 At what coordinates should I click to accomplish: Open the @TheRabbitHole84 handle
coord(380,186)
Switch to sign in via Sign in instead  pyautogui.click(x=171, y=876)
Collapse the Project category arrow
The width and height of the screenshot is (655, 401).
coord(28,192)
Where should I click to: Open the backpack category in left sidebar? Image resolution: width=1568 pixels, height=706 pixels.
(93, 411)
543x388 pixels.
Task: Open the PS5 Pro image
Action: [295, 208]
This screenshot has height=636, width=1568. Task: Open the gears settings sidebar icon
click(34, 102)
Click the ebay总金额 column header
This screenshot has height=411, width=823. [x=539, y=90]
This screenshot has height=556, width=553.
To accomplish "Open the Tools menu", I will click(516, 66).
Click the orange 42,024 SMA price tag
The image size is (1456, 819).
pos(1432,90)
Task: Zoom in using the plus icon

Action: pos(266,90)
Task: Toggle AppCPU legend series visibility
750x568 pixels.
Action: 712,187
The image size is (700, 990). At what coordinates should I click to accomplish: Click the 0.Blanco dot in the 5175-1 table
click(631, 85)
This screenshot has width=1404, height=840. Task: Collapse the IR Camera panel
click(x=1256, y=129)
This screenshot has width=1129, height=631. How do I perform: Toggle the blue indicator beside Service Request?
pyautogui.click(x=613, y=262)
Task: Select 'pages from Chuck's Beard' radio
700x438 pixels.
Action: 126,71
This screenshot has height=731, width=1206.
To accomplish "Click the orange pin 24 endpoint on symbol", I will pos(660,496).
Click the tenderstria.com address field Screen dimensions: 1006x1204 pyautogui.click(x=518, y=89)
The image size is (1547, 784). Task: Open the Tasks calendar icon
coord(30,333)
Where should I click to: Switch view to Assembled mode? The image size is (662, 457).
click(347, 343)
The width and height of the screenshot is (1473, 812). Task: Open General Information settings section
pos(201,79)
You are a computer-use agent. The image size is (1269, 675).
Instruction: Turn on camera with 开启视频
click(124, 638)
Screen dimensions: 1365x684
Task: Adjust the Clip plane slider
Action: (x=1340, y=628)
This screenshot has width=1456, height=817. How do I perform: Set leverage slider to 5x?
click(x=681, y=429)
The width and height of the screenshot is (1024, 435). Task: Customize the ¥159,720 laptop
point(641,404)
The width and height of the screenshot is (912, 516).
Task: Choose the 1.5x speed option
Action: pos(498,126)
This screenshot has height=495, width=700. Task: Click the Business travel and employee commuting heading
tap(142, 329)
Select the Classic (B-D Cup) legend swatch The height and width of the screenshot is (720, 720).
——————————
• WHAT TO PRODUCE
Reproduce the lines above exactly as they appear.

• TASK ANSWER
 At what coordinates should I click to accomplish: Open the @TheRabbitHole84 handle
coord(380,186)
Switch to sign in via Sign in instead  pyautogui.click(x=171, y=876)
Collapse the Project category arrow
The width and height of the screenshot is (655, 401).
coord(28,192)
Where should I click to: Open the backpack category in left sidebar? Image resolution: width=1568 pixels, height=706 pixels.
(93, 411)
543x388 pixels.
Task: Open the PS5 Pro image
Action: [295, 208]
This screenshot has height=636, width=1568. Task: Open the gears settings sidebar icon
click(34, 102)
Click the ebay总金额 column header
This screenshot has height=411, width=823. [x=539, y=90]
This screenshot has height=556, width=553.
To accomplish "Open the Tools menu", I will click(516, 66).
Click the orange 42,024 SMA price tag
The image size is (1456, 819).
pos(1432,90)
Task: Zoom in using the plus icon

Action: pos(266,90)
Task: Toggle AppCPU legend series visibility
750x568 pixels.
Action: 712,187
The image size is (700, 990). At what coordinates should I click to accomplish: Click the 0.Blanco dot in the 5175-1 table
click(631, 85)
This screenshot has width=1404, height=840. Task: Collapse the IR Camera panel
click(x=1256, y=129)
This screenshot has width=1129, height=631. How do I perform: Toggle the blue indicator beside Service Request?
pyautogui.click(x=613, y=262)
Task: Select 'pages from Chuck's Beard' radio
700x438 pixels.
Action: 126,71
This screenshot has height=731, width=1206.
To accomplish "Click the orange pin 24 endpoint on symbol", I will pos(660,496).
Click the tenderstria.com address field Screen dimensions: 1006x1204 pyautogui.click(x=518, y=89)
The image size is (1547, 784). Task: Open the Tasks calendar icon
coord(30,333)
Where should I click to: Switch view to Assembled mode? The image size is (662, 457).
click(347, 343)
The width and height of the screenshot is (1473, 812). Task: Open General Information settings section
pos(201,79)
You are a computer-use agent. The image size is (1269, 675).
Instruction: Turn on camera with 开启视频
click(124, 638)
Screen dimensions: 1365x684
Task: Adjust the Clip plane slider
Action: (x=1340, y=628)
This screenshot has width=1456, height=817. How do I perform: Set leverage slider to 5x?
click(x=681, y=429)
The width and height of the screenshot is (1024, 435). Task: Customize the ¥159,720 laptop
point(641,404)
The width and height of the screenshot is (912, 516).
Task: Choose the 1.5x speed option
Action: pos(498,126)
This screenshot has height=495, width=700. Task: Click the Business travel and employee commuting heading
tap(142, 329)
Select the Classic (B-D Cup) legend swatch The height and width of the screenshot is (720, 720).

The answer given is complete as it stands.